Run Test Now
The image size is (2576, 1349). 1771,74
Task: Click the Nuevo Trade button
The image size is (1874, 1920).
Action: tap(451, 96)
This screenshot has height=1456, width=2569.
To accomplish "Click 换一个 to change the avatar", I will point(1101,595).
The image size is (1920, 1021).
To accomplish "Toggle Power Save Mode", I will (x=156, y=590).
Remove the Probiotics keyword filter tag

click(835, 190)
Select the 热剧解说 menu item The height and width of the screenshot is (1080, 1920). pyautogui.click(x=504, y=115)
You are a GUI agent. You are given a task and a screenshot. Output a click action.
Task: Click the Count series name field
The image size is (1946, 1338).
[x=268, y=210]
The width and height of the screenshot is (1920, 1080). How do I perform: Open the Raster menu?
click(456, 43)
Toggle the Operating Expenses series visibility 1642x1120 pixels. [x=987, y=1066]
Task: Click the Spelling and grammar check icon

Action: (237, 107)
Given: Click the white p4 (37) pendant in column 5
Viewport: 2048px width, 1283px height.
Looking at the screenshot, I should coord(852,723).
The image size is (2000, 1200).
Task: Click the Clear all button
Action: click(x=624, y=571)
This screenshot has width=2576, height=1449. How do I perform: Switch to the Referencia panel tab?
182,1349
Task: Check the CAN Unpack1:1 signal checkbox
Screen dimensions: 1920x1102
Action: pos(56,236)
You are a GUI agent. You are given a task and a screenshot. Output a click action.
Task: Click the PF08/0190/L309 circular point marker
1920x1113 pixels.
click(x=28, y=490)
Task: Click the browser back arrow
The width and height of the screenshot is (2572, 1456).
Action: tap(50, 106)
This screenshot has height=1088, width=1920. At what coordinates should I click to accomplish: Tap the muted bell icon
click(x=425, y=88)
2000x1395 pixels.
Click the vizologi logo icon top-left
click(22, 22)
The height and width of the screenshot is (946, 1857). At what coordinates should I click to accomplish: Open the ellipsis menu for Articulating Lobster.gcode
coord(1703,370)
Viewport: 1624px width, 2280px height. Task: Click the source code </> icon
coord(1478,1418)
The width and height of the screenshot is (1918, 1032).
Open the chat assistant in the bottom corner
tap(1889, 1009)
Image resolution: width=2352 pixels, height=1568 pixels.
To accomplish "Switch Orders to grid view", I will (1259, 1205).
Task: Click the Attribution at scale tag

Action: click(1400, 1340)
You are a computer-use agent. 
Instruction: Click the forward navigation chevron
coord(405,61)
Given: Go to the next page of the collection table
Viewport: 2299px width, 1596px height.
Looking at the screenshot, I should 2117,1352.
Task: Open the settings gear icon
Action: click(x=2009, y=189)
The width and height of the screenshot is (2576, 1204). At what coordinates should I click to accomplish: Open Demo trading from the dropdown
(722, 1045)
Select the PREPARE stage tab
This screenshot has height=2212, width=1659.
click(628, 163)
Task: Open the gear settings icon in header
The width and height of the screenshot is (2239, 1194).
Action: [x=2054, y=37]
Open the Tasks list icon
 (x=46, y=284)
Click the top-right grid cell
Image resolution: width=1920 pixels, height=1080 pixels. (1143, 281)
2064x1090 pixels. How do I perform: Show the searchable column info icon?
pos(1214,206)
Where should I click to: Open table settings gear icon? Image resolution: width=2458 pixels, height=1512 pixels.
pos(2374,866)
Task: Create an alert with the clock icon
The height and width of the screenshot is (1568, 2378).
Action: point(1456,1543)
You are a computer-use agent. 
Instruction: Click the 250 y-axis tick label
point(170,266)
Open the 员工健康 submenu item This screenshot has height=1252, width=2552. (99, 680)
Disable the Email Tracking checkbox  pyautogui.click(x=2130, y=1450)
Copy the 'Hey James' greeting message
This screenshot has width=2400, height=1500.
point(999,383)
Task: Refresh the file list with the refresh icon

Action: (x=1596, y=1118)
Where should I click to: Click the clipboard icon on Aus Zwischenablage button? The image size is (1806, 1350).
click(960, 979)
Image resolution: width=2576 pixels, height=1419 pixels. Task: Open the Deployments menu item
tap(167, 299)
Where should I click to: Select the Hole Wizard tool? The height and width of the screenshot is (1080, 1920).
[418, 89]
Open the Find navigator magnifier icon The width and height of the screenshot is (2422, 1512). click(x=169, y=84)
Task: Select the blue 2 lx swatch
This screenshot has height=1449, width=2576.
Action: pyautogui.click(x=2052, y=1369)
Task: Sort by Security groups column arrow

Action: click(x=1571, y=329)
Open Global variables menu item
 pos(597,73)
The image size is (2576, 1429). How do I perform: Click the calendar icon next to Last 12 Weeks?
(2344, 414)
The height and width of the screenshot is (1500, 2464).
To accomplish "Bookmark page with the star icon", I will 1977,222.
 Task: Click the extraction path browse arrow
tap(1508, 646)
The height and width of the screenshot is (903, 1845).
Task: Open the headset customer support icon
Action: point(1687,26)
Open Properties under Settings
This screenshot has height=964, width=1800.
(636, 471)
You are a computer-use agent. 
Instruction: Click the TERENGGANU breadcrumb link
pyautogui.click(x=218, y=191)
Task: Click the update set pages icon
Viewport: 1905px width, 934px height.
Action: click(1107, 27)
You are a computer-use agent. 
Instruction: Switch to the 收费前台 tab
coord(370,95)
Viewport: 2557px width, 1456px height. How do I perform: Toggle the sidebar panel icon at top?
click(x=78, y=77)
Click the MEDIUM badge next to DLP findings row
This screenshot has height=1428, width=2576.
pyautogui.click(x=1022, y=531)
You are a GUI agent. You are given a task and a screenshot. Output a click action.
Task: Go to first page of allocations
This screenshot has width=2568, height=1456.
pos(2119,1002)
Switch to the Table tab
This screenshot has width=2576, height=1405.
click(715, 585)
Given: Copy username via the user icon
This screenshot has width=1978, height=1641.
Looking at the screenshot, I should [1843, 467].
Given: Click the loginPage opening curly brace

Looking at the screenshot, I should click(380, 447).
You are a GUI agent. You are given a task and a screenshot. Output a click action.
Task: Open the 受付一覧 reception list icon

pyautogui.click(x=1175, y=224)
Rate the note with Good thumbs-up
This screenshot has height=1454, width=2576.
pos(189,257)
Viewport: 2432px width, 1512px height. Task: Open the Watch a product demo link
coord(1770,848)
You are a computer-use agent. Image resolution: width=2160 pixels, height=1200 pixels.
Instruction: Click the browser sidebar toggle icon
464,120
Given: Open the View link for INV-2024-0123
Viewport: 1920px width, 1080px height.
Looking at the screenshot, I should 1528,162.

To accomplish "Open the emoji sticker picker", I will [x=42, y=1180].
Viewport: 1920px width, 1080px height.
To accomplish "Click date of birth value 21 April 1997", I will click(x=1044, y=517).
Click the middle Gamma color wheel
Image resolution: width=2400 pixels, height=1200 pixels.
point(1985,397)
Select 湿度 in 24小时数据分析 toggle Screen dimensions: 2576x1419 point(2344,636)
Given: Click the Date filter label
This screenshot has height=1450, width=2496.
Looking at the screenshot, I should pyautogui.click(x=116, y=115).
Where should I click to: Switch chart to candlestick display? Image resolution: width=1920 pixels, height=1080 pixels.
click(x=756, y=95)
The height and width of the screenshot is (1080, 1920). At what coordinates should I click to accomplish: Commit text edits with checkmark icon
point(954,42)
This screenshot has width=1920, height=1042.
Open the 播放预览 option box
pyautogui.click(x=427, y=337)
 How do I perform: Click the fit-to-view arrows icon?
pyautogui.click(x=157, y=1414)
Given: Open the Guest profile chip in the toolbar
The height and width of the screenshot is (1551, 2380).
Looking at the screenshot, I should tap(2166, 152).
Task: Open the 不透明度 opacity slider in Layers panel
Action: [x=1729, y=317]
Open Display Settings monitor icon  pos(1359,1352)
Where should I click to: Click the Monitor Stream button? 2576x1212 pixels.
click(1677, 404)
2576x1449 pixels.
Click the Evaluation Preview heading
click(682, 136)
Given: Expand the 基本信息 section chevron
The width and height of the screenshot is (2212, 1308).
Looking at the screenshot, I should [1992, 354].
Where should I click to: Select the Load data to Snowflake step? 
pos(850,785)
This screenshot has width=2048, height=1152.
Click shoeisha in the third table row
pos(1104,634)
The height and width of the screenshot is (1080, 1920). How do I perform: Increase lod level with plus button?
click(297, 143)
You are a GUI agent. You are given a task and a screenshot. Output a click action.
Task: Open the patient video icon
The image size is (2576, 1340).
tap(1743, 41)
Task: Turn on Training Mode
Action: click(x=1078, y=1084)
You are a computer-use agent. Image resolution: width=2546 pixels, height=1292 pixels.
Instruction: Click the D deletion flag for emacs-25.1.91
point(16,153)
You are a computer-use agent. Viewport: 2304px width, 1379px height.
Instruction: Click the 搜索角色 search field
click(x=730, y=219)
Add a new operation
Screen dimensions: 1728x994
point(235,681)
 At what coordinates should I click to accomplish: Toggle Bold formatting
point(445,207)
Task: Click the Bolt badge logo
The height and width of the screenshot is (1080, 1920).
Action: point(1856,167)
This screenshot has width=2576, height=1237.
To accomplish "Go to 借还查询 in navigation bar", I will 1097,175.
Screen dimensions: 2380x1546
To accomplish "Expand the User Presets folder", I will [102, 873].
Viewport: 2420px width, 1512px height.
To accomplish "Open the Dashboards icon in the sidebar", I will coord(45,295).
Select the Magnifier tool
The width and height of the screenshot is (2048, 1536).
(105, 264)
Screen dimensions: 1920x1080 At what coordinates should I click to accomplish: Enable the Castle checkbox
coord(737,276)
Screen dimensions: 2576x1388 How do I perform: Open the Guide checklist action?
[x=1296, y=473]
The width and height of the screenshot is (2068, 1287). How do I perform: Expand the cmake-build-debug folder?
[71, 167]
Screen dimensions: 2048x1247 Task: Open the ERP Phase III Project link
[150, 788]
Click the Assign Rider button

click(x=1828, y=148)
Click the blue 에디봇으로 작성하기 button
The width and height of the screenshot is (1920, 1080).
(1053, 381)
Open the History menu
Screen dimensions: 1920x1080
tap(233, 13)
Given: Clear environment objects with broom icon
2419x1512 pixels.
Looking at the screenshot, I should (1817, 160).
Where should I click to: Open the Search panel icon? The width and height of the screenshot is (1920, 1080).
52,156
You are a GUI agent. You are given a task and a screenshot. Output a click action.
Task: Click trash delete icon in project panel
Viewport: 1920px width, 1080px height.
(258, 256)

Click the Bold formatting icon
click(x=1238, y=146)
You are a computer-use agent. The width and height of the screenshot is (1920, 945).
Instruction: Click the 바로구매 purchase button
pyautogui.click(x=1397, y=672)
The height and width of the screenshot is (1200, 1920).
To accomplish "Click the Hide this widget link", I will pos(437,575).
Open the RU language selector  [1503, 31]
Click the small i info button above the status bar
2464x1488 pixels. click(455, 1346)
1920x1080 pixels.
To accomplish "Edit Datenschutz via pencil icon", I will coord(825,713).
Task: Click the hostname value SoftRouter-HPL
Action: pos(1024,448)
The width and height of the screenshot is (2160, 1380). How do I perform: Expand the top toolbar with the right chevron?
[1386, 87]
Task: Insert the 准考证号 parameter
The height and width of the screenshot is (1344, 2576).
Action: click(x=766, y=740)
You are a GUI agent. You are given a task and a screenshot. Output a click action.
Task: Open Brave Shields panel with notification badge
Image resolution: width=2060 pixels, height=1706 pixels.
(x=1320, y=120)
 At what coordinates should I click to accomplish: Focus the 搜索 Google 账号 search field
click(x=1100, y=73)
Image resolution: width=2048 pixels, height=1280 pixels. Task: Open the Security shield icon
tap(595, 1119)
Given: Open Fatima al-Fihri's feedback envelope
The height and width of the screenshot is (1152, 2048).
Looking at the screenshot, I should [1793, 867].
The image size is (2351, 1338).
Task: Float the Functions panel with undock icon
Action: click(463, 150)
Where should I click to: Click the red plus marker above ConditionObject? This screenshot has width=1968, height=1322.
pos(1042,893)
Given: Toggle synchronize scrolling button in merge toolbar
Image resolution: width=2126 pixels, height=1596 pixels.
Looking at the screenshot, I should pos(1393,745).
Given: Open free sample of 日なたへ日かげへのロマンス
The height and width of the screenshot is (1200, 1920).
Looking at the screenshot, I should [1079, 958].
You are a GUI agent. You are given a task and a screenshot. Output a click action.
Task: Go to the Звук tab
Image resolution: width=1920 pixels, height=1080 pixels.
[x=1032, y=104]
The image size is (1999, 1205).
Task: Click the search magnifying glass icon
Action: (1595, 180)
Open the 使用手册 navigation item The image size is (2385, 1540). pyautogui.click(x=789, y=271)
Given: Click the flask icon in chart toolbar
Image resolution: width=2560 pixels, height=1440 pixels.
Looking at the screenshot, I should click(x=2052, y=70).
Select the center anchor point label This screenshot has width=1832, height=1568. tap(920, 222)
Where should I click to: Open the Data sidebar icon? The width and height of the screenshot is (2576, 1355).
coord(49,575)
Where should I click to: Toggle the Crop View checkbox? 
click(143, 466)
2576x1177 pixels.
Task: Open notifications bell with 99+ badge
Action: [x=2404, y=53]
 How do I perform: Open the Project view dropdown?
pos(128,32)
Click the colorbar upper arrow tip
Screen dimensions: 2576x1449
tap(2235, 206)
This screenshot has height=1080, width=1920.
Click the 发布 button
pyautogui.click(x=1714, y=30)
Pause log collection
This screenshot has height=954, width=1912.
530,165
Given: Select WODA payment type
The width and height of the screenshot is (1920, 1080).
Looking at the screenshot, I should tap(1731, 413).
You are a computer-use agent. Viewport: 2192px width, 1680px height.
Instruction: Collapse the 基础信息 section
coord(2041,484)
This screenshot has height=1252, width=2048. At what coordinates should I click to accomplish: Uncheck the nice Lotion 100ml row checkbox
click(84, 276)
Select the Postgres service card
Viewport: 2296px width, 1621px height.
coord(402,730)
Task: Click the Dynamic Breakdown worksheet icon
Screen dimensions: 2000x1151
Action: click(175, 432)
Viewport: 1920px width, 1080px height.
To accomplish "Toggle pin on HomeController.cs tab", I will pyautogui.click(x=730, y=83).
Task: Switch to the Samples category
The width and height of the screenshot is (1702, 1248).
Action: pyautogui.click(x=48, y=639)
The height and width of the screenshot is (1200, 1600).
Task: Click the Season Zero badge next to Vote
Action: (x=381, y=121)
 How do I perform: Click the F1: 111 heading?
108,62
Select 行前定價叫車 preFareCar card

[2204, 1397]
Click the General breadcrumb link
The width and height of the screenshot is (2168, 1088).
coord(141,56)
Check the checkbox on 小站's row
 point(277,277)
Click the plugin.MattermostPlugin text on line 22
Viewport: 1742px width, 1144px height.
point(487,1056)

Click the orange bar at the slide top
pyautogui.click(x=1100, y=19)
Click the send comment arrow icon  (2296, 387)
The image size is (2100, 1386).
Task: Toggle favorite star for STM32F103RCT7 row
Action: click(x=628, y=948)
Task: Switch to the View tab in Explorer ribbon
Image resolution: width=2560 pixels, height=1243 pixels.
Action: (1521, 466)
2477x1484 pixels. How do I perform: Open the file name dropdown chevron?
┄┄┄┄┄┄┄┄┄┄┄┄┄┄┄┄┄┄┄┄
What the task asks:
Could you reproduce, exactly, every line above from the line with "The image size is (1874, 1920)." to the line with "Select the 热剧解说", and no other line? Both ends count.

Exercise solution:
The image size is (1874, 1920).
Action: tap(451, 96)
This screenshot has height=1456, width=2569.
To accomplish "Click 换一个 to change the avatar", I will point(1101,595).
The image size is (1920, 1021).
To accomplish "Toggle Power Save Mode", I will (x=156, y=590).
Remove the Probiotics keyword filter tag

click(835, 190)
Select the 热剧解说 menu item The height and width of the screenshot is (1080, 1920). pyautogui.click(x=504, y=115)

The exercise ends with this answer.